Not being able to turn on the dorm lights made the halls look eerie. This resulted in a mild stomachache, which — just to be safe — I was pressed to look up on WebMD. But no, the Internet was down as well. I figured I’d abandon my need of self-diagnoses and turned to playing cards in attempt to distract my hypochondria. The power outage was already taking a major toll on my psyche. It was then that I realized the only card games I was familiar with were contained on my iTouch, which was out of battery.

It was then that I turned to human interaction and discovered the true meaning of Christmas. Not really. Instead, I discovered how reliant the rest of the girls on my hall were on technology. Due to the trajectory of the sun at 10 in the morning, the south facing rooms of the East Wing of Alamitos remained buried in darkness. Five girls —including myself — sat for an hour in this unaccustomed darkness. We survived just fine, that is until one of us brought up a song we couldn’t remember the lyrics to or an event for which we were unsure of the time. Once uncertainty became involved and Google was no longer an option, the five of us girls — most likely illustrating the mindset of those debilitated others in the Residence and Cerritos dorms — plummeted in self-pity. Yes, we have no trouble recognizing our reliance on technology. However, what we do struggle with is finding a solution to the problem at hand. Not even Bear Grylls, star of Man vs. Wild, can truly survive without technological intervention. And even though he was busted for ‘faking it’ during his first season, Grylls was illustrating the problem our society faces today.

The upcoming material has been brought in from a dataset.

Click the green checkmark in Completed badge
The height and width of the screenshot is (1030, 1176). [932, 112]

As our phones lost battery and our fridges started to leak, the five of us began discussing our plans for winter break. We spoke about our families and our future plans, and all this within the confines of an otherwise depressing residence.

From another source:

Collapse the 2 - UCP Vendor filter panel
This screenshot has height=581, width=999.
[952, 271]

We hadn’t any food on the premises, and with the power outage affecting the campus dining facilities as well, we saw little hope in making the trek outside.

I ended up using the time to decorate my room for the holidays. A few girls read, while others complained on the phone about how undeserving us tuition-paying students were of this incredible inconvenience. The five girls — me not included — braved the pitch-dark bathroom and turned their shower into a dance party.

In such close quarters, with hardly any means, technology serves as each and every one of our escapes from direct human interaction. And in the darkness, last Saturday, under the city fog and gloom, we talked instead of texted and sang favorite songs instead of listening to them. We transported to a time before social networks were an excuse to remain short and grammatically incorrect. We spoke with our mouths instead of our 60-word per-minute fingers. And in this moment we perhaps spoke for our generation, a generation that has been slammed for its supposed inability to speak.

When it comes to spiders, a majority of girls become paralyzed, but when it comes to a power shortage, the whole world stops. Our minds are ever-present, I don’t doubt, but if those baby-boomers want proof that their kids have still got it, I suggest they turn off the power. We can make good out of anything.

Haley Pearson is a freshmen industrial design major and a contributing writer for the Daily 49er.